As regular CFZ-watchers will know, for some time Corinna has been doing a column for Animals & Men and a regular segment on On The Track... particularly about out-of-place birds and rare vagrants. There seem to be more and more bird stories from all over the world hitting the news these days so, to make room for them all - and to give them all equal and worthy coverage - she has set up this new blog to cover all things feathery and Fortean.

Sunday, 25 March 2018

Rare whooping crane, one of perhaps 450 in the world, spotted near North Platte


 A whooping crane has found itself among sandhill cranes in the area recently. The rare bird is one of only hundreds in the world.

A group of residents who gathered near the Golden Spike Tower on Sunday spotted a bird so rare that only about 450 exist in the world.

Whooping cranes tend to migrate north later than sandhill cranes. But a lone bird may end up hanging out with sandhill cranes, as they eat and nest together, said Julie Geiser, public information officer for the Nebraska Game and Parks Commission.

While Geiser said sandhill cranes usually travel in a “family group,” the groups usually see a lone whooping crane as “just another crane,” said Joel Jorgensen, nongame bird program manager for Nebraska Game and Parks.

Because of the bird’s federal and state endangered status, Geiser and Jorgensen emphasized the importance of not harassing the whooping crane.

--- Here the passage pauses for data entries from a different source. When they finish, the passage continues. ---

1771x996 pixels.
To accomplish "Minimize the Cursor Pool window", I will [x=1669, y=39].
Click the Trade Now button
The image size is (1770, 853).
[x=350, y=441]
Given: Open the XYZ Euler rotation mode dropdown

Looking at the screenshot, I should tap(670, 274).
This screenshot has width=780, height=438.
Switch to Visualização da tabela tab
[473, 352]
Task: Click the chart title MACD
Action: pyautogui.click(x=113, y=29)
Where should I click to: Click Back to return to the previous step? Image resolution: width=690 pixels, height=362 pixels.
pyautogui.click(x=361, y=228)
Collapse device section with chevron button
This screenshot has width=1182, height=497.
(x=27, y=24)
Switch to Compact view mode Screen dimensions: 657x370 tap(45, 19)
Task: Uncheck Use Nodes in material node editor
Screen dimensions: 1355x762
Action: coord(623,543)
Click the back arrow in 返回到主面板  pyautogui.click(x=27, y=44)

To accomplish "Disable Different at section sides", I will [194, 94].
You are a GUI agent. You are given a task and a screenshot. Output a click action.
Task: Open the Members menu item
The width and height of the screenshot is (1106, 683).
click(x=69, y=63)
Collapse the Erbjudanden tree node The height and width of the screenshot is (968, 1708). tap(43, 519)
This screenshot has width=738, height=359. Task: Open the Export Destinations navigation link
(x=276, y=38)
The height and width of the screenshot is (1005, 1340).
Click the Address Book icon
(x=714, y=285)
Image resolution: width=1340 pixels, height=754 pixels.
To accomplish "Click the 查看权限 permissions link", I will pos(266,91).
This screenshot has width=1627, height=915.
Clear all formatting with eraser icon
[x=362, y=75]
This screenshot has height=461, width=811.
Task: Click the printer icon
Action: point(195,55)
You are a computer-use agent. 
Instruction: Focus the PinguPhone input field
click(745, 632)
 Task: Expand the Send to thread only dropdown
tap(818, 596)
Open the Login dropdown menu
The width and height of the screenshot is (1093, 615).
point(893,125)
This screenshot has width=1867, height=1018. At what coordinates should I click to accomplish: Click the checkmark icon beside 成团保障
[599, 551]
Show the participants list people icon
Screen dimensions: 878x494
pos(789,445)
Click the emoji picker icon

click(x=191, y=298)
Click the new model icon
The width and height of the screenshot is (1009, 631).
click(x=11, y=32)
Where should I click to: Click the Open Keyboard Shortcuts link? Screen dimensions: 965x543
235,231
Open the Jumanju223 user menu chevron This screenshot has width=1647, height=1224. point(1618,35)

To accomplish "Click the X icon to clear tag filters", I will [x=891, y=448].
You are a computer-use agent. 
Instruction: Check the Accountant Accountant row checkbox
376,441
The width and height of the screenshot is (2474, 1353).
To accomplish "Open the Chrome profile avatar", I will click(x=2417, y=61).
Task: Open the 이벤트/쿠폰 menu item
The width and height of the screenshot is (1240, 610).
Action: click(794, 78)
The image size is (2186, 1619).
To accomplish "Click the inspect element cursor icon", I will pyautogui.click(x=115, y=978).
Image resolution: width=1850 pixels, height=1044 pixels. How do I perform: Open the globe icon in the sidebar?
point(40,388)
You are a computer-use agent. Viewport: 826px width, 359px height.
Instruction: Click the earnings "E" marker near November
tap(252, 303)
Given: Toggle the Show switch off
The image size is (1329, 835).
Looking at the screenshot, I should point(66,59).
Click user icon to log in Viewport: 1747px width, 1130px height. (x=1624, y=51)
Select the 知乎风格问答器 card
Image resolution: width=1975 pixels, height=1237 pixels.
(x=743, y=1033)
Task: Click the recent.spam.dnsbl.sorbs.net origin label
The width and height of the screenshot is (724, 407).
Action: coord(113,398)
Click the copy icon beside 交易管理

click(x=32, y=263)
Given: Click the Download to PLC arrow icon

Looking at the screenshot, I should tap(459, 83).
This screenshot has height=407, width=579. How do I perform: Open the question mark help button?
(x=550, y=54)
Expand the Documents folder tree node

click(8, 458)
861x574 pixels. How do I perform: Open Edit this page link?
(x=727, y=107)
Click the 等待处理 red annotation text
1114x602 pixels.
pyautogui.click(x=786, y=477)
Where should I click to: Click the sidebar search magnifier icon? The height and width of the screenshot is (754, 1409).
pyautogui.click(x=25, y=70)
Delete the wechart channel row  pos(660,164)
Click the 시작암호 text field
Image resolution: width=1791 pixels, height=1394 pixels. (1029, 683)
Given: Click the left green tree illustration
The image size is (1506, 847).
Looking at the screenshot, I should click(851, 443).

“If people see this bird, they will hopefully stay in their vehicle,” Jorgensen said.

If you approach a bird with a camera and it starts walking away, “you should just go back to your vehicle,” Jorgensen said. “You’re not going to get a better picture anyway. It’s best to use your vehicle as a blind.”

Jorgensen described whooping cranes as “very weary birds.”

“They’ve always got to be aware of predators wherever they are,” he said.

While taking a bird census presents challenges, Jorgensen said that last winter scientists estimated about 450 whooping cranes exist in the world. In some areas, experts are “trying to get other populations up and going,” he said.

That includes introducing whooping cranes to one another to encourage mating, but those groups aren’t self-sustaining, so they aren’t included in final totals.

“There’s uncertainty whether those birds will be self-sustaining or whether they’ll become a population,” he said.

In the early 20th century, Jorgensen said, the whooping cranes were down to 15 or 16 individuals, “right on the cusp of going extinct.”

As with many other species, the reason for near-extinction was hunters.